Return only that part of the material below which starts with the line containing "Given: Enable the" and goes on through the line containing "You are a computer-use", restated exactly.
Available records Start Marker
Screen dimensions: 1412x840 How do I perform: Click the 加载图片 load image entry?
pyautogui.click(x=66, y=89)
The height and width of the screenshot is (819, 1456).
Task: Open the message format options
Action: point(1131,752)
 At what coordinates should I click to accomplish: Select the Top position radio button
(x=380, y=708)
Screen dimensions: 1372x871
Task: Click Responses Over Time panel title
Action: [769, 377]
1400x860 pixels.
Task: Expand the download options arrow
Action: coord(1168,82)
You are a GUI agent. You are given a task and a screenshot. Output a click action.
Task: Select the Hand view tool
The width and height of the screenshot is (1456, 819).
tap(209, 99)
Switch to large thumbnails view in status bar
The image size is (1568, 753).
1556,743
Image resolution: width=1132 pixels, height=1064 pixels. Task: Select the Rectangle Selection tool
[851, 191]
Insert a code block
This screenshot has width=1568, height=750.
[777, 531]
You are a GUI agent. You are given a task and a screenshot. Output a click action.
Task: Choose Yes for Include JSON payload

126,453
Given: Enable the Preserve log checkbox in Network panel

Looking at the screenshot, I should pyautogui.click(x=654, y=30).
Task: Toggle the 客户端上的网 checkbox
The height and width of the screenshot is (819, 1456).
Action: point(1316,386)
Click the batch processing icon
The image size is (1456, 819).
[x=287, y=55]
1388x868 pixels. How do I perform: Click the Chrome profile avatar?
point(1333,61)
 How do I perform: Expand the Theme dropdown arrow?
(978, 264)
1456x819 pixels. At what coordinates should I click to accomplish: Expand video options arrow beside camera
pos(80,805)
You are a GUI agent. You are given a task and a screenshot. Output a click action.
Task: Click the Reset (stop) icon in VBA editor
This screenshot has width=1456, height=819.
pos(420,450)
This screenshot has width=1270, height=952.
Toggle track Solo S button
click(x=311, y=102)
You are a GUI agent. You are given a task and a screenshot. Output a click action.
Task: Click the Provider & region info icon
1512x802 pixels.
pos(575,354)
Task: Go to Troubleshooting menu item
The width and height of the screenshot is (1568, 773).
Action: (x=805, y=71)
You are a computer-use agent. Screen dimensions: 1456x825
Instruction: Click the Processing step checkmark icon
Available records End Marker
The answer.
Given: Enable the Preserve log checkbox in Network panel

Looking at the screenshot, I should pyautogui.click(x=654, y=30).
Task: Toggle the 客户端上的网 checkbox
The height and width of the screenshot is (819, 1456).
Action: point(1316,386)
Click the batch processing icon
The image size is (1456, 819).
[x=287, y=55]
1388x868 pixels. How do I perform: Click the Chrome profile avatar?
point(1333,61)
 How do I perform: Expand the Theme dropdown arrow?
(978, 264)
1456x819 pixels. At what coordinates should I click to accomplish: Expand video options arrow beside camera
pos(80,805)
You are a GUI agent. You are given a task and a screenshot. Output a click action.
Task: Click the Reset (stop) icon in VBA editor
This screenshot has width=1456, height=819.
pos(420,450)
This screenshot has width=1270, height=952.
Toggle track Solo S button
click(x=311, y=102)
You are a GUI agent. You are given a task and a screenshot. Output a click action.
Task: Click the Provider & region info icon
1512x802 pixels.
pos(575,354)
Task: Go to Troubleshooting menu item
The width and height of the screenshot is (1568, 773).
Action: (x=805, y=71)
You are a computer-use agent. Screen dimensions: 1456x825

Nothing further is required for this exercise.